Below is an architecture diagram for our TweetDVR project. The data is pulled from Twitter using TweetInvi (which can be downloaded as a nuget package). We created two distinct data pulls: an “archive job” which went back to pull a batch of old Twitter data from the time that Game of Thrones originally aired, AND a realtime pull using Storm on Azure so we could support running continuously to save data. Both data pulls put the data into HBase on Azure. Then a web front end displayed the results at https://datadvr.com.
Here is a screenshot of the web front end in action. As you can tell from their content, the tweets scrolling through are the tweets that were happening at the time of the Game of Thrones season premiere. (It says 4pm due to time zone differences and a bug when we were importing the data.)
This was a fabulous team effort! From my team, Tim Benroeck, David Giard, and Yung Chou all participated. Some members of the HDInsight team (Matt Winkler, Asad Khan, Maxim Lukiyanov, and Hiren Patel) came out and hacked with us.
I wrote the realtime streaming component using Storm. I’ll do an additional post on Storm in the near future; subscribe to my blog via RSS or email (on this page, under “Options” in the right sidebar), and you’ll get it automatically.
Our code is available at https://github.com/jennifermarsman/TweetDVR. Please feel free to check it out.
Getting Started
If you don’t have an Azure account yet, you can sign up for a Microsoft Azure Free Trial. If you’re just getting started with big data on Azure, I highly recommend the learning map for HDInsight. It’s an organized flowchart walking you through the basics. In terms of tools, you should download the Azure SDK for your version of Visual Studio (which includes the HDInsight Tools for Visual Studio).
Source Code
The code is available at https://github.com/jennifermarsman/TweetDVR.
Tips & Tricks
I wrote the Storm data pull, so here are some tidbits I learned when working with Storm on Azure.
First, to build a new Storm application in Visual Studio, the project templates are found under an HDInsight node. My instinct was to look for them under language, then Cloud.
Secondly, if it can’t find any Storm instances to connect to, expand the HDInsight node under Azure in the Server Explorer.
Here is a little more background. To push your code up to Azure, you need to right-click on your Storm application project and select “Submit to Storm on HDInsight”.

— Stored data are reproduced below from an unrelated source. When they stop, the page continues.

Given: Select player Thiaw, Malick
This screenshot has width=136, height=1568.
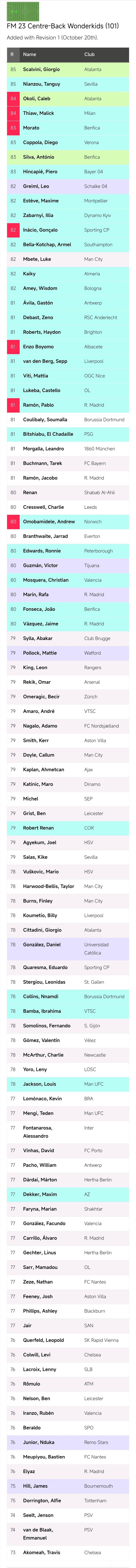Looking at the screenshot, I should point(39,113).
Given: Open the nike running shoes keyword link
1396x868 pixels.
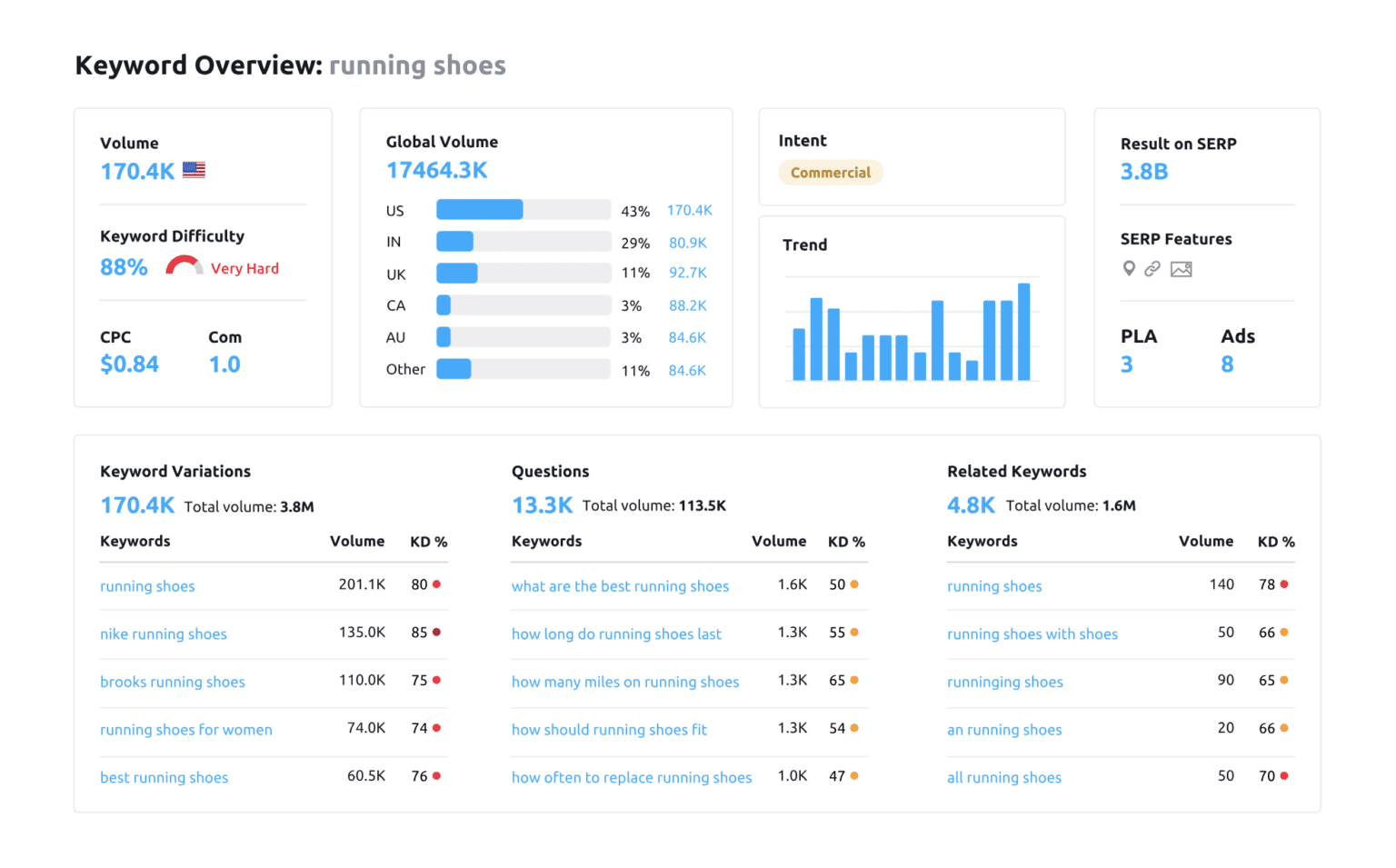Looking at the screenshot, I should (x=164, y=634).
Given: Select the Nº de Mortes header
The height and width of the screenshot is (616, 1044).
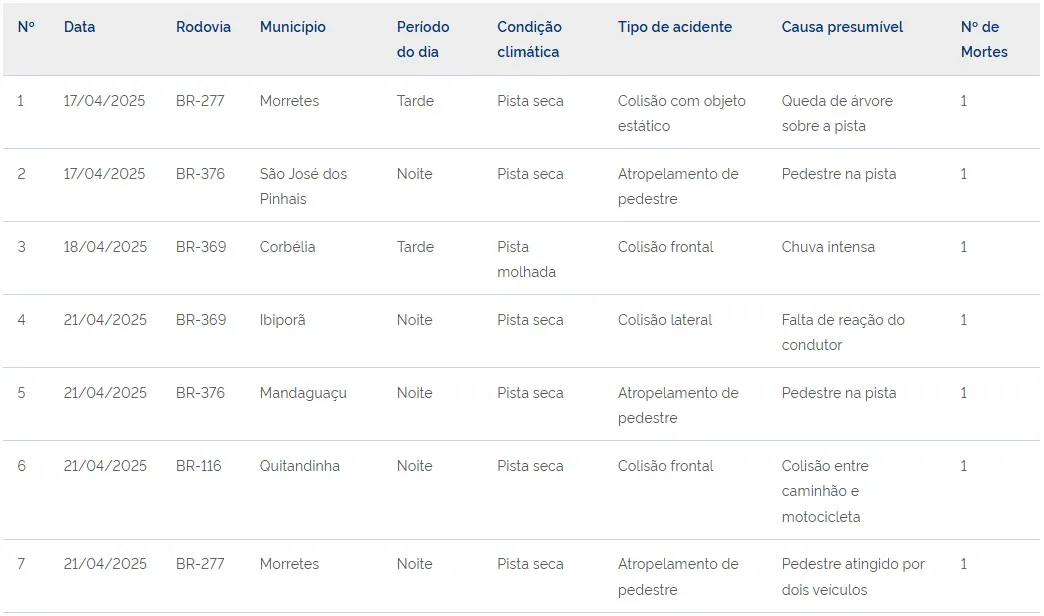Looking at the screenshot, I should coord(983,39).
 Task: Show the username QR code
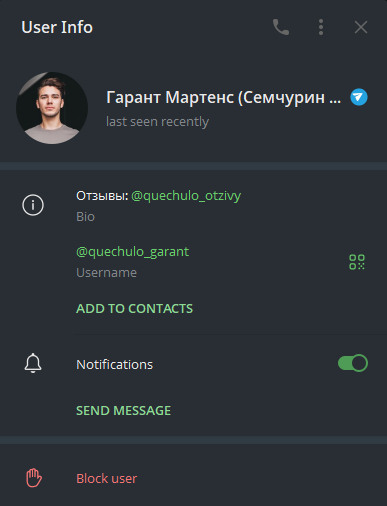click(357, 262)
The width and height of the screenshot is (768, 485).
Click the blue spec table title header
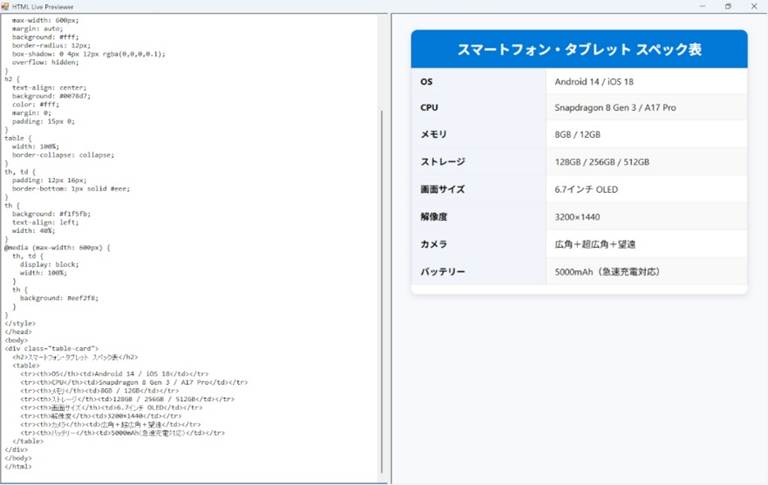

When you click this, you will see a dialog box like this.
Click the dropdown menu to choose a Storm cluster. (I had already created one in the Azure portal.) This can take some time to populate. You should see a task to “Get storm clusters list” appear in the HDInsight Task List at the bottom of Visual Studio.
I occasionally would have issues with the dropdown menu not populating (we were having sporadic internet access issues), and another way to get the storm clusters list and force the dropdown to populate is to open Server Explorer and under Azure, expand the HDInsight node. It will show progress as it refreshes and gets all of your clusters.
When this is complete, you should also see your Storm clusters listed in the dropdown menu in the “Submit Topology” dialog box. Then you can select the Storm cluster to deploy to and submit.
Finally, this Storm article has a nice “Troubleshooting” section near the end which shows you how to test a topology locally. There is also an article on deploying and monitoring your topologies.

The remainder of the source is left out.